Buddha Travels West
Peter Abbs follows Buddhism’s path towards becoming a Western humanism.
Schopenhauer’s philosophy contains no God, no revealed dogmas, and no supernatural agencies. Some decades before Nietzsche, he wrote: “Mankind is growing out of religion as out of its childhood clothes… Christianity is dead and no longer exercises much influence.”
In some respects this is true. Just Google "more atheists than ever" and you get this:
https://www.google.com/search?ei=-8bfX8 ... WwQ4dUDCA0On the other hand, who is kidding whom? Religion is still embraced -- sometimes fanatically -- by millions and millions around the globe.
And the reason is not difficult to discern. When it comes to acquiring a font on this side of the grave for establishing objective morality and a font on the other side of the grave for assuring immortality and salvation, what's the alternative?
Are people going to flock to Nietzsche and Schopenhauer for "comfort and consolation" in regard to to that?
Buddhism merely puts a No God spin on the same results.
But his understanding, put forward most systematically in The World as Will and Representation (1818/19) does seem remarkably close to Buddhism. Schopenhauer says, for instance, that the meditator “best understands who methodically assumes the right posture, withdraws into himself all his senses, and forgets the entire world, himself included.” What is still left in his consciousness is primordial being.
But: However remarkably close any philosopher gets to any religious denomination doesn't appear to make my own objections go away. I merely note that any "spiritual" path found is better than having thought yourself into believing that human existence is essentially meaningless, only to topple over "in the end" in the obliteration of "I" for all the rest of eternity.
Gaining access to one's "primordial being" here is, to me, no less didactic than those on this thread --
https://www.ilovephilosophy.com/viewtop ... 1&t=195805 -- attempting to gain access to an "omnipotent being"
And, sure, to the extent that particular Buddhists seek to "forget the entire world" by huddling together in "sanghas" and focusing on the embodiment of dhamma, they can act out their spiritual quest in a way that, for most of the rest of us, isn't a practical option.
On the other hand, like all the rest of us, they need access to food, water, clothing, shelter and all that actually sustains their existence from day to day.

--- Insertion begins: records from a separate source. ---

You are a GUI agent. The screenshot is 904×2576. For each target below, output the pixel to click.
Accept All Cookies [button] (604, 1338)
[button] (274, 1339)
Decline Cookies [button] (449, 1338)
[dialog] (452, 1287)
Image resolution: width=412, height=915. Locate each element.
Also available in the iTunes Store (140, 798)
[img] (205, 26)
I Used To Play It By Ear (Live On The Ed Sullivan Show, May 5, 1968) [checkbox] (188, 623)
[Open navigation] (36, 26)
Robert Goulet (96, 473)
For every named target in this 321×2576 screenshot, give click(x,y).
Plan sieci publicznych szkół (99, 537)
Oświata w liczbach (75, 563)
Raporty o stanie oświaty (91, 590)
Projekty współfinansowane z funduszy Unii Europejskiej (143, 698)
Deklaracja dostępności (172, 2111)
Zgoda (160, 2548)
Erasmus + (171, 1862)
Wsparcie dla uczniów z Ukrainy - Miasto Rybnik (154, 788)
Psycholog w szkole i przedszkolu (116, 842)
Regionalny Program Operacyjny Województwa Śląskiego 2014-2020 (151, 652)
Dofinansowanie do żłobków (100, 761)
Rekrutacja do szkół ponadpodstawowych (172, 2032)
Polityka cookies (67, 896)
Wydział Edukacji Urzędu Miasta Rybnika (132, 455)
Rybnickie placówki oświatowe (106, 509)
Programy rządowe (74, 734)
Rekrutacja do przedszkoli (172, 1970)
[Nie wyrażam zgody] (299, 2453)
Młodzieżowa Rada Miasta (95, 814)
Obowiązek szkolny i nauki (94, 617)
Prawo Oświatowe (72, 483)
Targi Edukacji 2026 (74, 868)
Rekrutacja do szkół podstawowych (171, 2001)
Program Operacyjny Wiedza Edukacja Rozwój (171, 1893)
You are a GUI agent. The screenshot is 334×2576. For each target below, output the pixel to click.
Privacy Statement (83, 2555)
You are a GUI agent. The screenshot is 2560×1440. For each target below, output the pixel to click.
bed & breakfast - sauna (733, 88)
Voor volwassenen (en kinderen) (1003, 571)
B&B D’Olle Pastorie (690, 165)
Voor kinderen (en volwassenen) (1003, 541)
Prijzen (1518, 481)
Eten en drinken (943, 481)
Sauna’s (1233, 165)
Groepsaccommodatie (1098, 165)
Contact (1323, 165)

Bills to be paid to provide that things. Bills paid as with all other religions by the "faithful".
What stands out here is the resonant phrase ‘primordial being’. It is a crucial term which has become badly obscured in our culture and yet remains central to any understanding of the current fascination with mindfulness. With a kind of clairvoyance Schopenhauer saw that while the West would be preoccupied with objective knowledge and the control of external nature, the East would engage with inner wisdom and the power of being.
On the other hand, how could it not be obscure as soon as you make an attempt to reconfigure it from in a "world of words" intellectual contraption to an actual entity to be described given the interactions of those entities we know as "human beings".
What "inner wisdom" in regard to what concrete situation? And why not be preoccupied -- scientifically, phenomenologically, technologically -- with what actually is objective knowledge embedded in the either/or world. That's what has brought about -- for better or worse -- out modern industrial world.
Note for example instances of "inner wisdom" and "the power of being" in regard to smart phones or personal computers or the internet. What of the 'primordial being" being then?
Instead, it sounds more like the sort of stuff that fixed jacob and his ilk here would focus in on to prop up their own "metaphysical" "theories of everything".